───── LISTED RECORDS ─────

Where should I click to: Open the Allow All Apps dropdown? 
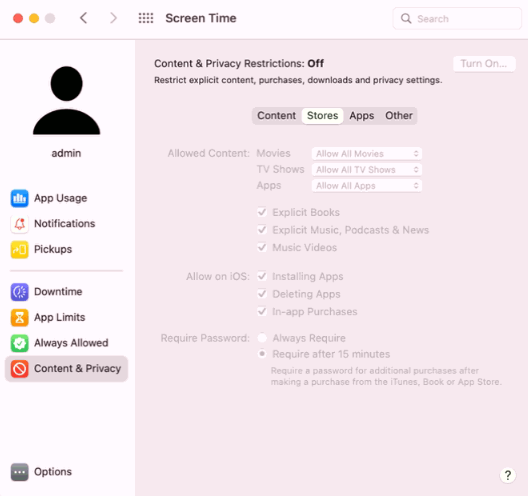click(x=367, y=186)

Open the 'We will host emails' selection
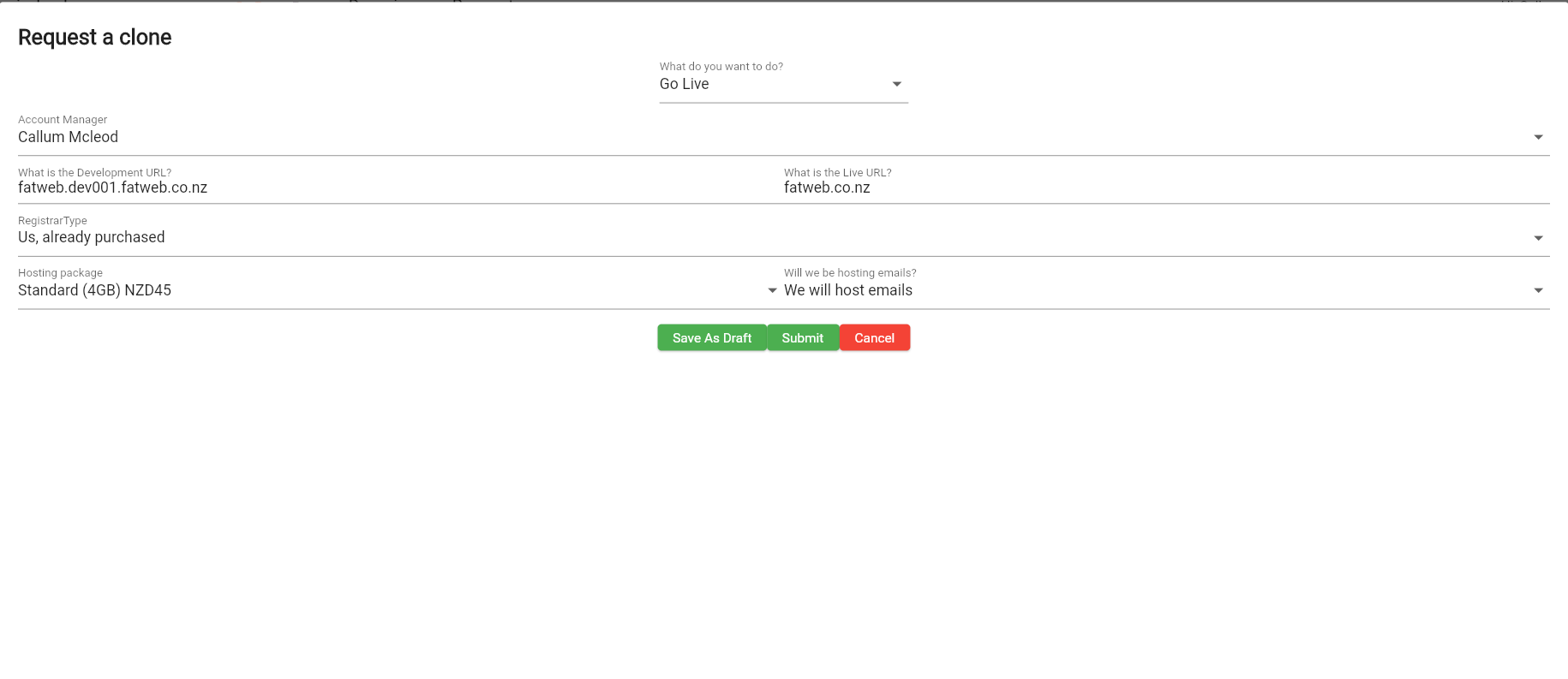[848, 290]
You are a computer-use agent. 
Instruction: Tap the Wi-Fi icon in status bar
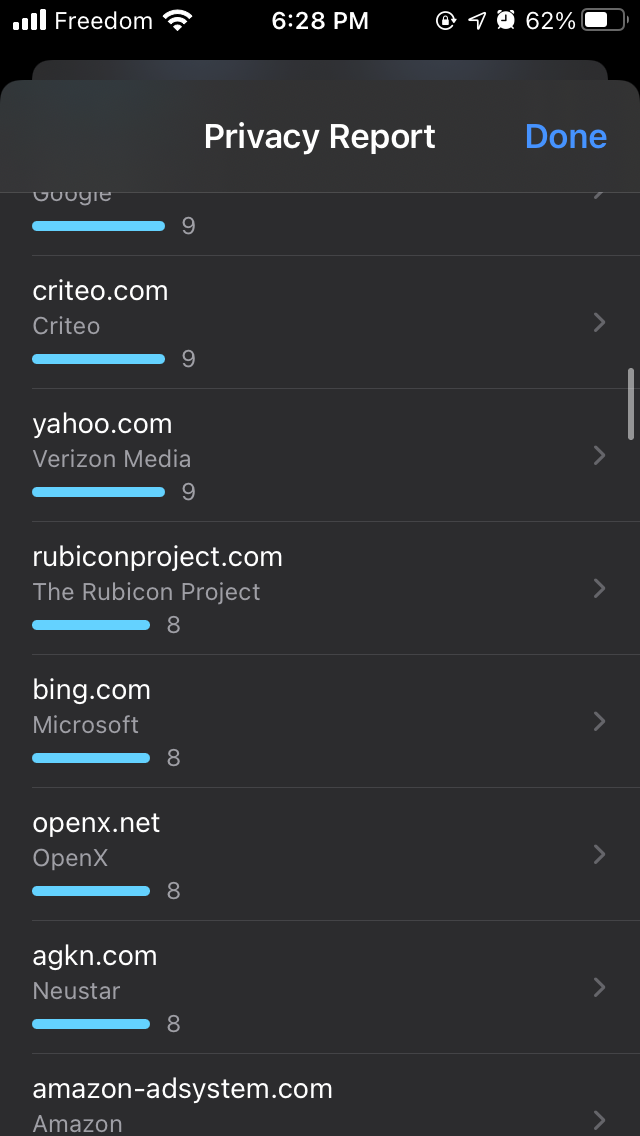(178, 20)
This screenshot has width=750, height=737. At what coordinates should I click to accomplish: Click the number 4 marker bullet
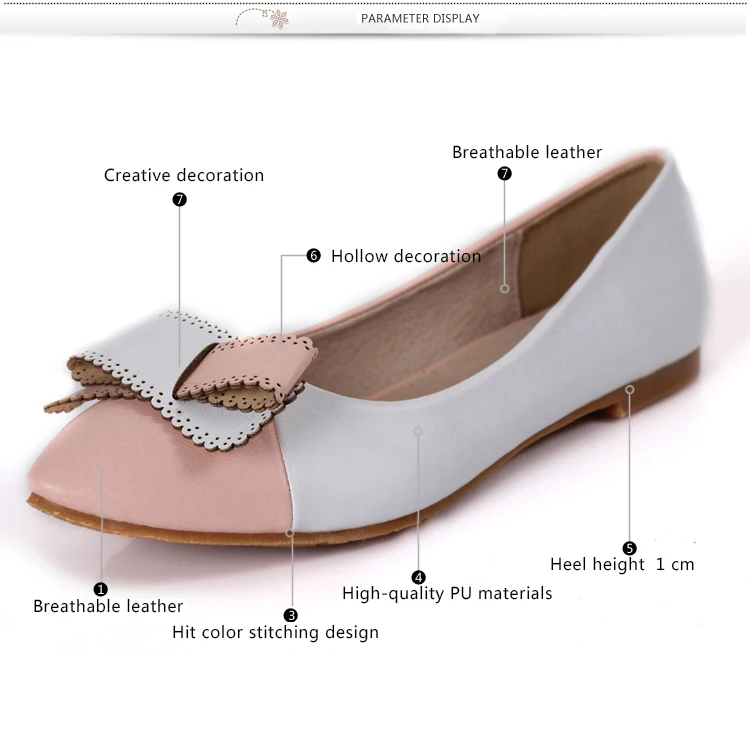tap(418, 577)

─────
───── LISTED RECORDS ─────

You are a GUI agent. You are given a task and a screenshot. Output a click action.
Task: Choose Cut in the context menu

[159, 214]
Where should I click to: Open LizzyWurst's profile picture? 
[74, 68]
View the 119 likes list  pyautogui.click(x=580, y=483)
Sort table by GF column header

─────

• GIVEN PROBLEM: Change "context menu" to "right-click menu" in the listing, writing out everything from the line containing "You are a GUI" down to the line containing "Sort table by GF column header" with nothing else altered.

• TASK RESULT:
You are a GUI agent. You are given a task and a screenshot. Output a click action.
Task: Choose Cut in the right-click menu

[159, 214]
Where should I click to: Open LizzyWurst's profile picture? 
[74, 68]
View the 119 likes list  pyautogui.click(x=580, y=483)
Sort table by GF column header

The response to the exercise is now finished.